Ce qui est chouette, c’est qu’on est comme au pays des Bisounours…
Partisans du autant ou du au temps, tout le monde a raison !
Mince, et moi qui croyais que ça s’écrivait « ôtant pour moi »…
Mais non, OTAN pour moi bien sûr !
(ne marche pas avec l’ONU par contre !)
A l’époque de Courteline et même après, »au temps » (mais oui !) du Service Militaire, les premiers »temps » de celui-ci se passaient comme à l’école : il fallait apprendre à »marcher au pas » une galère si on partait mal, à »présenter les armes », (un fusil en ce »temps » là !), etc.

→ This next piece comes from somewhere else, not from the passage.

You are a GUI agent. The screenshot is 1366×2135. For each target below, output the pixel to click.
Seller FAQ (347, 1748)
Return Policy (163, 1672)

Il y avait en effet plusieurs »temps » pour exécuter un mouvement et surtout, tous en même »temps ». L’instructeur avertissait les recrues par »A mon commandement » puis donnait l’ordre : »Présentez… Arme » ou »Arme sur l’épaule… droite » ! Chaque ordre demandait un certain nombre de »temps », 3 ou 4 selon le cas ! Pour »épaule droite », malheur aux gauchers : passer l’arme à gauche équivalait à un »suicide » !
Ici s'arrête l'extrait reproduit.